Actually, the remainder of the gig consists of just one song, but before we can get to that, there's the small matter of the traditional band intros, never a dull affair, but this year Jem surpasses himself with a "rawwwwk" intro for King Nathan, whose bass lights up in appreciation (not a euphemism), and then the traditional "John John-Je-John-John" Toreador song for Mr. Mitchell, which we all sing with gusto. In the middle, though, we get one of the most hilarious things ever seen in King's Cross as Jem dances across the stage to greet Mr Blundell, Gangnam Style- surprisingly accurately. I have a sneaky suspicion that more rehearsal has gone into this than the rest of the set.

In between pants (of the lung-related variety), Jem announces that we've come to the last song of the night, which I can scarcely believe since we've only just begun, but it is at least a biggie - the early classic and none-more-prog 'Milliontown' from the album of the same name. There are amazing, understated vocals in Jem's typical style, amazing guitar and keyboard duels, amazing explorations of the bass guitar's range, and amazing, impossible drum fills from the Blunderbot. (See, I told you I was out of synonyms for 'amazing'.)

In fact it's at this point that I realise that I've been staring at Craig Blundell pretty much solidly for the majority of the set so far. Yes, it's easily done when he's right in front of you, but then again, there's a reason I'm drawn to that side of the stage - there's nothing like watching a phenomenal drummer at close range, and Blunders is one of the best. Crazy time signatures? Pah, he laughs in the face of any time signature you can name (and hundreds you can't.) Patterns only previously thought playable by drum machines? Yep. Ridiculous fills every couple of bars which raise the standard over and over? You bet. In fact, I would happily go and watch a whole gig of him just playing drums - as these lucky folks at the Gadget show live witnessed the other week.

It's not 'Milliontown', though, without the "oboe" solo during the quiet section in the middle, with its customary man-love moment, as John crosses the stage, to play Jem's keyboard and gaze lovingly into his eyes. And it wouldn't be a Frost* gig if it passed without humorous incident, so Jem has thoughtfully programmed the sound of dogs barking onto the key required for the last note, which causes John to giggle like a little girl.

It's also at this point that I notice that a piece of fluff from the Santa hat Jem was wearing at the start of the set has become attached to the stubble on the back of his head like a mini-mullet- a fate which also befell his ex-bandmate Jim Sanders at a previous Tinyfish gig, and makes me strangely happy. The song eventually reaches its many climaxes and fake endings (not before he's changed the lyrics of the last section to "My lovely Scala..."), and finishes with a roar absolutely befitting to what we've just witnessed. 

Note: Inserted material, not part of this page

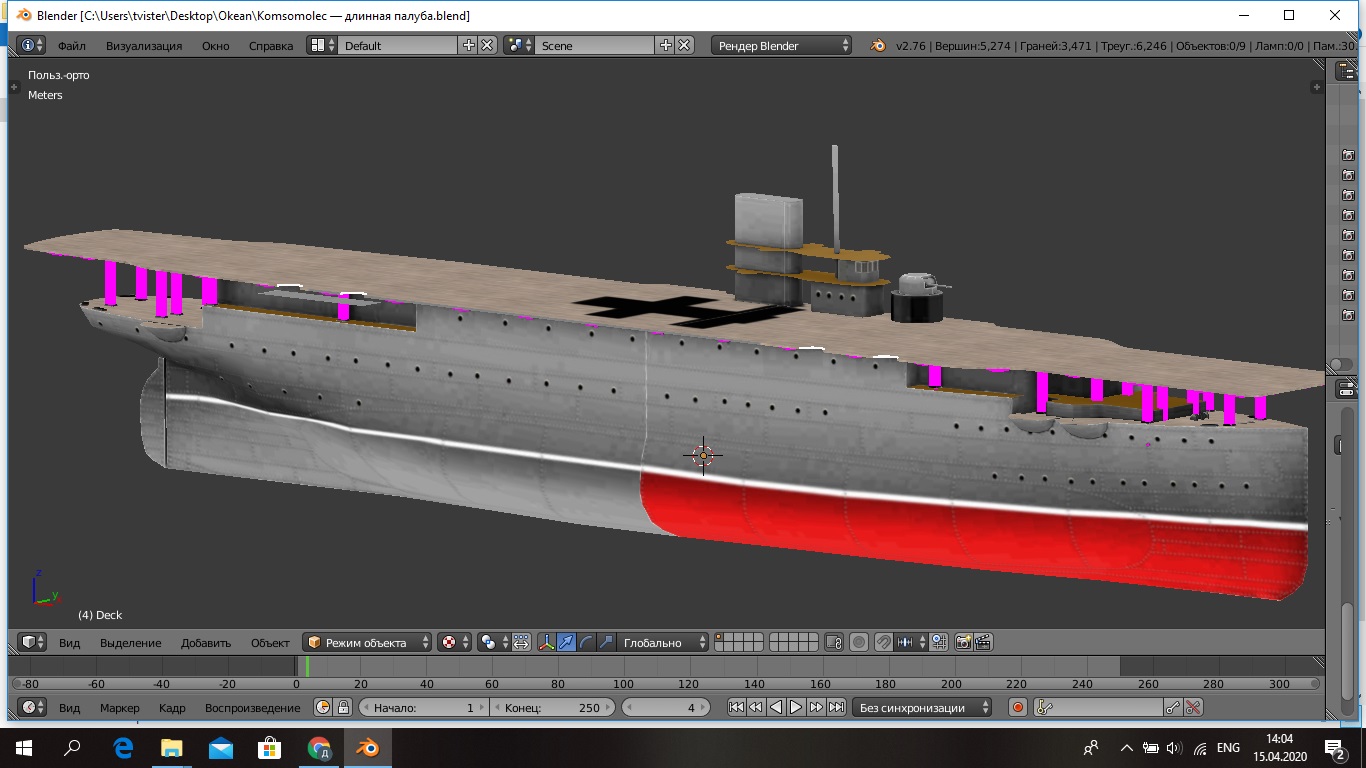Click the lock layers to scene icon
This screenshot has width=1366, height=768.
point(833,642)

Let's hope this year is finally the year of Frost*'s third album - which sounds like it will be well worth the wait - and there are more chances to hear these amazing songs live, to watch Craig playing, and for me to get my arse felt up by more middle aged men.


Frost* setlist:

New Song 1 (Heartstrings?)

New Song 2 (Fathers?)
Black Light Machine
Dear Dead Days
Band Intros

It's at this point that there's a choice to be made. We have possibly the best spot in the house, from a visual point of view anyway, but we desperately need a drink. Looking at the crowd and assessing (correctly) that there's no way either of us will make it out and back again, we decide to relinquish our position to the It Bites "even-more-faithful" and head out to the foyer, where we get our drink and have a quick chat with Nellie at the Merch Desk (buy the calendar - it's for a good cause and it contains several of our friends and their photos!).

And then...

It Bites

... start playing, so we decide to go back into the room and watch from the back. Not that that proves to be an option, as we go up to the doors and realise that the lucky people who have made it in are so tightly rammed that the doors won't even open. We therefore head off to take our chances in the corridors of prog, to see where we end up.

The design of the venue is actually really good fun, because you never know where you'll find yourself - if you're lucky, like some of our gits... er, I mean friends, you'll stumble across the VIP bar, with a large window onto the stage from up above the throngs, the sound piped in directly from the mixing desk, and prog celebs like Matt Stevens and Kavus from Knifeworld to chat to. If you're unlucky, like us, you'll find yourself in the topmost bar, which is 90% empty, zero queue at the bar, comfy sofas... it'd be lovely if there were any way to see the stage from here - sadly those more proactive than us have bagged all the spots by the balcony so no such luck. It becomes apparent that the venue's advertised capacity includes having 150 people in this bar, all of whom are currently in the main room.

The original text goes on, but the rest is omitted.